Ça aussi c'est une nouvelle étape. Je ne connais pas d'autre
cas où la haine et le mépris de la démocratie se
soient autant étalés au grand jour, non seulement par
le gouvernement, mais aussi par les commentateurs libéraux et
d'autres. On voit fleurir actuellement toute une nouvelle littérature
qui tentent d'expliquer pourquoi la France, l'Allemagne, la soi-disant
"vieille Europe", la Turquie et d'autres s'en prennent aux
États-Unis. Il est inconcevable à leurs yeux que ces pays
le font tout simplement parce qu'ils prennent la démocratie au
sérieux et qu'ils croient que lorsque la très grande majorité
d'une population exprime une opinion, un gouvernement devrait en tenir
compte.
Il s'agit là d'un véritable mépris pour la démocratie,
tout comme ce qui s'est passé aux Nations Unies et qui est un
mépris total pour le système international. En fait, on
assiste à des appels - du Wall Street Journal, de membres du
gouvernement et d'autres - pour le démantèlement des Nations
Unies.
La peur des États-Unis à travers le monde est extraordinaire.

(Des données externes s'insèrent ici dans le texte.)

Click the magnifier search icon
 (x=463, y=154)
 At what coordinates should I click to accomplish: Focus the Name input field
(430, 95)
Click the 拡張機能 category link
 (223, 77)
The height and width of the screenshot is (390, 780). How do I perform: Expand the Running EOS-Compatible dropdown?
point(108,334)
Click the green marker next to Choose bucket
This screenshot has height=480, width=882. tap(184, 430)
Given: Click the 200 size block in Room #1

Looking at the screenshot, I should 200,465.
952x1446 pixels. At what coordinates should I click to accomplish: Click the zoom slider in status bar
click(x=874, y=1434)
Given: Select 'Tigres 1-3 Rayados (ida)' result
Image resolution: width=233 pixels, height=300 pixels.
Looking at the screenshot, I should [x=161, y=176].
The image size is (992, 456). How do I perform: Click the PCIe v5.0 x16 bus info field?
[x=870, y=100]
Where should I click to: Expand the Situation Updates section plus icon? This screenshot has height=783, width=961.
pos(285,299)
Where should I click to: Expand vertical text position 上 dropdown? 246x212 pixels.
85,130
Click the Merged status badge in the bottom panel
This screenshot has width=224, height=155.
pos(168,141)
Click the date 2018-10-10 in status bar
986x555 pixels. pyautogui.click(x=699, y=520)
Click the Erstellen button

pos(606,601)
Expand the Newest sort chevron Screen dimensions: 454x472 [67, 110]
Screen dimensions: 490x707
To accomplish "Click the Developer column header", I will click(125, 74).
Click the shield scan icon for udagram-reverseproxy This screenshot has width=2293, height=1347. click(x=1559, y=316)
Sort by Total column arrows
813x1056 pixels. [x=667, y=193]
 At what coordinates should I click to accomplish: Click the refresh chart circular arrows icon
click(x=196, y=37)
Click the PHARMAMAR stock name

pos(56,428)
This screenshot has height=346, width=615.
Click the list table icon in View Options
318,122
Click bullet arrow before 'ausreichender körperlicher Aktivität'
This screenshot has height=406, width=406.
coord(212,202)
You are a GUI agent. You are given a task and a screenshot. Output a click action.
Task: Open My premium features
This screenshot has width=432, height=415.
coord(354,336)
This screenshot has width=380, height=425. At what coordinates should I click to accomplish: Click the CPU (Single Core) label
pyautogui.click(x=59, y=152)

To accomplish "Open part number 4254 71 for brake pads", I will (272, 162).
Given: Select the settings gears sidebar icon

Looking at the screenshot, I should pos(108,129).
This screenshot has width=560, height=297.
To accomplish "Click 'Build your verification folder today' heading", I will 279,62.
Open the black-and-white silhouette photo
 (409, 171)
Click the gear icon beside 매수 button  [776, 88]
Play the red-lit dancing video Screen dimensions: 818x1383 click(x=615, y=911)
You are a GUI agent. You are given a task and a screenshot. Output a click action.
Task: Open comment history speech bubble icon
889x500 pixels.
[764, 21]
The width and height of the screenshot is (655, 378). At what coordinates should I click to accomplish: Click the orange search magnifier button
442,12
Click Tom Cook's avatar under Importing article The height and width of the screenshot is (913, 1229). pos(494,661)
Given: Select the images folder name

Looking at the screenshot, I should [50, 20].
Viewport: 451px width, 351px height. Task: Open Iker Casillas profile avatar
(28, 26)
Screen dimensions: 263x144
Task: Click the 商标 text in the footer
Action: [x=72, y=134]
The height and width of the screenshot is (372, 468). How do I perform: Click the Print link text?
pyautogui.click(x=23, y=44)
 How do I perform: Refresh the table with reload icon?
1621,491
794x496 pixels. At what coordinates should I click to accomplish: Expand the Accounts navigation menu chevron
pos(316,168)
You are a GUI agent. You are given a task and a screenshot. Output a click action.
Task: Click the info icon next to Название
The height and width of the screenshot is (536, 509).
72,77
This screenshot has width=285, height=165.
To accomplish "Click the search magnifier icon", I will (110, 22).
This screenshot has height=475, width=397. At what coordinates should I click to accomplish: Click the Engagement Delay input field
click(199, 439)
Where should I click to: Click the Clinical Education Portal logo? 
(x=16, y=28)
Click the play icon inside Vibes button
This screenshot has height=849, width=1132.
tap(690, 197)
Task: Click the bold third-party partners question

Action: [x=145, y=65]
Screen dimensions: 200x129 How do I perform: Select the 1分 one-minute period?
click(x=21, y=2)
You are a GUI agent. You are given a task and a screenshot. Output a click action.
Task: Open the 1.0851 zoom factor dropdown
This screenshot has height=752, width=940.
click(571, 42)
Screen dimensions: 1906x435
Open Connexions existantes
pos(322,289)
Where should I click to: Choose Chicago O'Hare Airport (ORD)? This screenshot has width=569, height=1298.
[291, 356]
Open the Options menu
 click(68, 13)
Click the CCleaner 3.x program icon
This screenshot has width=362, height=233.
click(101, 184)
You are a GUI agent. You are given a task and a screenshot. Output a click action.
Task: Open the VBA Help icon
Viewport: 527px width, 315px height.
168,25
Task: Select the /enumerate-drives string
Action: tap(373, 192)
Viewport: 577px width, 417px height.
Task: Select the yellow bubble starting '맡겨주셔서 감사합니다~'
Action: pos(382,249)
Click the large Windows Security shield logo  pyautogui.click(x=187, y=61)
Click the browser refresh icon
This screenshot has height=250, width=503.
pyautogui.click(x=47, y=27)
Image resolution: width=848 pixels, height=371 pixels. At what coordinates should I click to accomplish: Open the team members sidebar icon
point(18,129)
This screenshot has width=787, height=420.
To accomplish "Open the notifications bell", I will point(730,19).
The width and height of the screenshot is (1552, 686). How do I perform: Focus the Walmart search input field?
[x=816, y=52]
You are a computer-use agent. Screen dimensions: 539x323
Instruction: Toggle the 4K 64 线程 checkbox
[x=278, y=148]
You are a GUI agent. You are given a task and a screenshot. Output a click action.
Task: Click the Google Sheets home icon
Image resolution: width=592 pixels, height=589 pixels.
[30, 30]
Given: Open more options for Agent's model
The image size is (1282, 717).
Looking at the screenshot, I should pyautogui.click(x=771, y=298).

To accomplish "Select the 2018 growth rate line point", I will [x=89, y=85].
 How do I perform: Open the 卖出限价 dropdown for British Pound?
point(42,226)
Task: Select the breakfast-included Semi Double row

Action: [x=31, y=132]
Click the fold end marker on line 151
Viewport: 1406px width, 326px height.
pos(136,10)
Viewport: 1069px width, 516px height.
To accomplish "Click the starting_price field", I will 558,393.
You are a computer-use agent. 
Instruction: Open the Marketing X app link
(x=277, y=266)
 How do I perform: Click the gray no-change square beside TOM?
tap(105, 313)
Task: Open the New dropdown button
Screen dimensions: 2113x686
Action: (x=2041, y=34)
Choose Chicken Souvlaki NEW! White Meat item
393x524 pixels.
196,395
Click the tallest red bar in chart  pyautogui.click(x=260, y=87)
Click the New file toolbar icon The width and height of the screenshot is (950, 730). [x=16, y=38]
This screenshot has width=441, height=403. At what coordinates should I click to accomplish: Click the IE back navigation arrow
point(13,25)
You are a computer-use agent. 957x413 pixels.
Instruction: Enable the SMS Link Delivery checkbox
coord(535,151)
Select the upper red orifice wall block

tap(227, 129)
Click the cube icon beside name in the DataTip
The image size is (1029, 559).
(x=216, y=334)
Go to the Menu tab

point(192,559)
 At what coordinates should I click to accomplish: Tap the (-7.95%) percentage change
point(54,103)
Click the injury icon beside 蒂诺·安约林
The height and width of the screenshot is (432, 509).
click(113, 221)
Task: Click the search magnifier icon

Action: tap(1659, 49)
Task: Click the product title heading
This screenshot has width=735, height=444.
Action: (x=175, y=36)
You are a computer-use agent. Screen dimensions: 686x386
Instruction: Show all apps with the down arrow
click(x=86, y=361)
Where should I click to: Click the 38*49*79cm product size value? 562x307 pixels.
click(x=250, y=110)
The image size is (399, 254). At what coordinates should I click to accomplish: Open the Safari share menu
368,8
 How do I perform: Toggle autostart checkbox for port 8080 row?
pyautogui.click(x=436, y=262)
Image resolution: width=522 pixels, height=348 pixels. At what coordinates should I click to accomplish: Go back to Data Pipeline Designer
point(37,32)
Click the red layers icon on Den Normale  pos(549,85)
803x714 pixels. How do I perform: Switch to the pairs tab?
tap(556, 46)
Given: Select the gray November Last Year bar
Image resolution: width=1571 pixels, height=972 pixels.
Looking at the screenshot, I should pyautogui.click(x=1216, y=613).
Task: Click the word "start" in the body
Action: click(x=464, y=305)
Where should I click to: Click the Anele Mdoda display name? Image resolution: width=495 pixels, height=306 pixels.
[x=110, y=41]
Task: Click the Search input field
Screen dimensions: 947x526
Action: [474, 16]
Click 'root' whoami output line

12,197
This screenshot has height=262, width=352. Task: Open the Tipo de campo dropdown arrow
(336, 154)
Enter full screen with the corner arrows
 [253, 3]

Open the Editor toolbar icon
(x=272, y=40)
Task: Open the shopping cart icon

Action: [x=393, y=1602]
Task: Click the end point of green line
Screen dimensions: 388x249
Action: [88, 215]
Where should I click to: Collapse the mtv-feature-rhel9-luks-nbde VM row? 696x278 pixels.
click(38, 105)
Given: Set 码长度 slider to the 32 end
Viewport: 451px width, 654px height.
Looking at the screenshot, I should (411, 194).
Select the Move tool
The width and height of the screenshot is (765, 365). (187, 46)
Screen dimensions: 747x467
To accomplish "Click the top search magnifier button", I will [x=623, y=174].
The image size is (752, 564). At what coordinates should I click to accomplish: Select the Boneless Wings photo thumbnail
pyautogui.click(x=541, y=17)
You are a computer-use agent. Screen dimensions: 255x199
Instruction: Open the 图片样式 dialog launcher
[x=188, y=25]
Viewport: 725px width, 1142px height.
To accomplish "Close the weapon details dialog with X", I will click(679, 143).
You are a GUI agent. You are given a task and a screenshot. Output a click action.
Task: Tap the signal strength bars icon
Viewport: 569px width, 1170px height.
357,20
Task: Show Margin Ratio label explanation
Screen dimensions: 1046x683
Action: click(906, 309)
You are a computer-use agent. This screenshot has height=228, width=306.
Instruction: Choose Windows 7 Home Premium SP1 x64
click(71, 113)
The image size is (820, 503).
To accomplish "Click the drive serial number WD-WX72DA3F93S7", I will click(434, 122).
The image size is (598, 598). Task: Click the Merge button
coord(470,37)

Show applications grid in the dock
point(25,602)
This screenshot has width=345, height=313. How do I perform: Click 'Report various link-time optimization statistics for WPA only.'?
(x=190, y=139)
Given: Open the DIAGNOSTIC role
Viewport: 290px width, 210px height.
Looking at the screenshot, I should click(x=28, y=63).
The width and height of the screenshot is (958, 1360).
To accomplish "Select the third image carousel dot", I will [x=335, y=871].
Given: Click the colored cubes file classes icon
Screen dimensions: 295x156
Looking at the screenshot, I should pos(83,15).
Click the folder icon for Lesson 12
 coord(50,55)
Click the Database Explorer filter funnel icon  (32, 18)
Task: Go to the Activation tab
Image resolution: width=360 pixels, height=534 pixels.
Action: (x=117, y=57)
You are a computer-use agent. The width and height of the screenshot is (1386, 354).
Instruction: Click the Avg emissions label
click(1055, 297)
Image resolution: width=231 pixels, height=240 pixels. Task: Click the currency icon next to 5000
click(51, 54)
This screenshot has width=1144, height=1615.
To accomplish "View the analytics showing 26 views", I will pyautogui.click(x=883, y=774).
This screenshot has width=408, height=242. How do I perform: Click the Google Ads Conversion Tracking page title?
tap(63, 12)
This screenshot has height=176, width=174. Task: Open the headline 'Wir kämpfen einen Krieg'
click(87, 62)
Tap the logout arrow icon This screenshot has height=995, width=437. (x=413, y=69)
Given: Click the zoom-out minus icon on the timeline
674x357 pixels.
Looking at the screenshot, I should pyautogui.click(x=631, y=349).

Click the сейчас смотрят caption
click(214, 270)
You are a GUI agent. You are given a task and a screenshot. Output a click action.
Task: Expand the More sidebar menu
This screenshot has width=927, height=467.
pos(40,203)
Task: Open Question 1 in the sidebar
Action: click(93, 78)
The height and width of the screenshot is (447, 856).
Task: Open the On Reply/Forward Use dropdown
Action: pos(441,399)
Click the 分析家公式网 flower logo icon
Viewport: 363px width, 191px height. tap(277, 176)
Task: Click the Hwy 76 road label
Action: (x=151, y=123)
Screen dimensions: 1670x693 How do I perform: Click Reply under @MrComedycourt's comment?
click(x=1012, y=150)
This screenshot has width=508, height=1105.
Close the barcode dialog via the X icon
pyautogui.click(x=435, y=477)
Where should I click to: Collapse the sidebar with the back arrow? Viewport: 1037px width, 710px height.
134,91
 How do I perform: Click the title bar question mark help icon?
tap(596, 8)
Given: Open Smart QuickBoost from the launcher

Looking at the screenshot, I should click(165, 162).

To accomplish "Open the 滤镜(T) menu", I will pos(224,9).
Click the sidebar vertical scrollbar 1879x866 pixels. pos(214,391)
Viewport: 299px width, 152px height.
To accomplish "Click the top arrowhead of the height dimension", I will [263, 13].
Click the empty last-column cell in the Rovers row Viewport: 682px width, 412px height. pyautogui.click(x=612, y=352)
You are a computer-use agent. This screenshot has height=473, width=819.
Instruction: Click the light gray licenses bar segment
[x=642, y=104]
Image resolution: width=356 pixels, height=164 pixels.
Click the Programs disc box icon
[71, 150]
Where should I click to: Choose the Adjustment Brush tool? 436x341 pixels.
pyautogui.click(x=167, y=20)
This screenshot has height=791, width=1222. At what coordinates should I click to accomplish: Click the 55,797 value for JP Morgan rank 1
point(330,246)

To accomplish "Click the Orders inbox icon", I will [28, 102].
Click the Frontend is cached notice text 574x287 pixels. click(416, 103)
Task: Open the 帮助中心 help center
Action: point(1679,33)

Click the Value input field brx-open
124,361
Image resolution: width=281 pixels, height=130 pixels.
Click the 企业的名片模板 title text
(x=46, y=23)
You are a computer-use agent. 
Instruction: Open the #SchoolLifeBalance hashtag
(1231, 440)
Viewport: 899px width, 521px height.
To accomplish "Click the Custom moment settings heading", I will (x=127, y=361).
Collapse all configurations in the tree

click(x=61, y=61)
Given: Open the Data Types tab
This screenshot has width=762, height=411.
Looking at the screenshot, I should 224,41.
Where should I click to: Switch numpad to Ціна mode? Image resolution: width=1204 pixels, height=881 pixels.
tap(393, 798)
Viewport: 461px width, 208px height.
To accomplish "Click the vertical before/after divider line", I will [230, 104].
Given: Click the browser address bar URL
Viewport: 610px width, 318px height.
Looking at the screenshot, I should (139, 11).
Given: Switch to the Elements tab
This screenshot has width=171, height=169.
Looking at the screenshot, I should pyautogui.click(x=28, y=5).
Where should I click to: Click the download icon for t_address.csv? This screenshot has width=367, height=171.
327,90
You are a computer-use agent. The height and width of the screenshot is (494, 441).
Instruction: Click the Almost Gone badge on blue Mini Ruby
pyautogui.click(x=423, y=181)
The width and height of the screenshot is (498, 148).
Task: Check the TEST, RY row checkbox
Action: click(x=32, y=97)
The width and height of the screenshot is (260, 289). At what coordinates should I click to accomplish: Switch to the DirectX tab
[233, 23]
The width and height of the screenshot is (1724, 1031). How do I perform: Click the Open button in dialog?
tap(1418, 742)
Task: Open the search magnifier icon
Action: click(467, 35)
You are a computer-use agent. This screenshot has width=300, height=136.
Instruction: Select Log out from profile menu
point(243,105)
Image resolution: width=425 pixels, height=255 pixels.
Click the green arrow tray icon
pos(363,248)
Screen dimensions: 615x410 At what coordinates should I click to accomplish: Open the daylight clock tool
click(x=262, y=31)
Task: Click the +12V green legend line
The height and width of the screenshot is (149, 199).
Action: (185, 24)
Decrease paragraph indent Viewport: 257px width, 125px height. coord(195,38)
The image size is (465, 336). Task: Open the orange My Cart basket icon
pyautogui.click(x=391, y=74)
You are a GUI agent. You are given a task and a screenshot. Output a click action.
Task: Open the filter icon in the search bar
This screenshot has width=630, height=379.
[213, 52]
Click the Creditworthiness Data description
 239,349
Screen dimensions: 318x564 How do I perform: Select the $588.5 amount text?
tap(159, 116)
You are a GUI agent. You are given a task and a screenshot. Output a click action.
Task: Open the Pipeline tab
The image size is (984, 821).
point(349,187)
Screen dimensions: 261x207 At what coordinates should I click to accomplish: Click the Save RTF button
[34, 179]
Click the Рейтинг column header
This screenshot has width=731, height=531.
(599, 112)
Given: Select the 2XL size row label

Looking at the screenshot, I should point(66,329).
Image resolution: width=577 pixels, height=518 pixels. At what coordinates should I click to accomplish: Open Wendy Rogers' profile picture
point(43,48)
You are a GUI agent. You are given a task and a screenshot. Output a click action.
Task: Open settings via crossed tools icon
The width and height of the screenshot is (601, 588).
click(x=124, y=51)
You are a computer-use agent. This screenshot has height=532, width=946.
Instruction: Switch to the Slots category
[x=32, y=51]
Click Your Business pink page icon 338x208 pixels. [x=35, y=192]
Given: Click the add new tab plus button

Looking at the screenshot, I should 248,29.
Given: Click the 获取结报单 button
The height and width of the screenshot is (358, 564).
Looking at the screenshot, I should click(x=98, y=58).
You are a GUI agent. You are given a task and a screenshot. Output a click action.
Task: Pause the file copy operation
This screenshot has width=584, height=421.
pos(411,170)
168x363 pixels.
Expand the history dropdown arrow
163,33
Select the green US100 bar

Elle est si profonde qu'on en parle même dans les grands médias.
La couverture du dernier numéro de Newsweek est consacré
aux raisons de cette peur provoquée par les États-Unis.
Le Washington Post aussi a publié un article sur ce sujet il
y a quelques semaines.
Bien entendu, ils disent que c'est la faute au monde, que quelque chose
ne va pas avec le monde qui nous entoure, mais ils le reconnaissent.
Ramachandran : L'idée que l'Irak représente une quelconque
menace est, bien entendu, sans fondement.
Chomsky : Personne n'accorde la moindre importance à cette accusation
sauf, et c'est intéressant, la population des États-Unis.
Au cours de ces derniers mois, il y a eu une opération spectaculaire
réussie de propagande de la part du gouvernement et des médias,
visible dans les sondages. Les sondages montrent un soutien à
la guerre bien plus élevé ici que dans les autres pays
du monde. Mais si on y regarde de plus près, on s'aperçoit
que les États-Unis se distinguent aussi des autres pays par un
autre aspect. Depuis Septembre 2002, les États-Unis sont le seul
pays au monde où 60 pour cent de la population croit que l'Irak
représente une menace imminente - chose que même les populations
du Koweït ou de l'Iran ne croient pas.
De plus, environ 50 pour cent de la population chez nous croit désormais
que l'Irak est responsable des attaques du 11 Septembre. Ça date
de Septembre 2002. En fait, après le 11 Septembre, le chiffre
était d'environ 3 pour cent. La propagande du gouvernement et
des médias a réussi à faire grimper le nombre à
environ 50 pour cent. Ainsi, si les gens croient réellement que
l'Irak est l'auteur des attaques terroristes contre les États-Unis
et qu'il recommencera, et bien dans ce cas les gens soutiennent l'idée
d'une guerre.
C'est ce qui s'est passé après septembre 2002. C'est en
septembre 2002 que la campagne du gouvernement et des médias
a commencé en même temps que la campagne pour les élections
partielles. L'Administration Bush aurait été écrasée
lors de ces élections si les sujets sociaux ou économiques
avaient été abordés, mais elle a réussi
à les éliminer du débat et les remplacer par la
question de la sécurité - et les gens se serrent les uns
contre les autres sous l'aile protectrice du pouvoir.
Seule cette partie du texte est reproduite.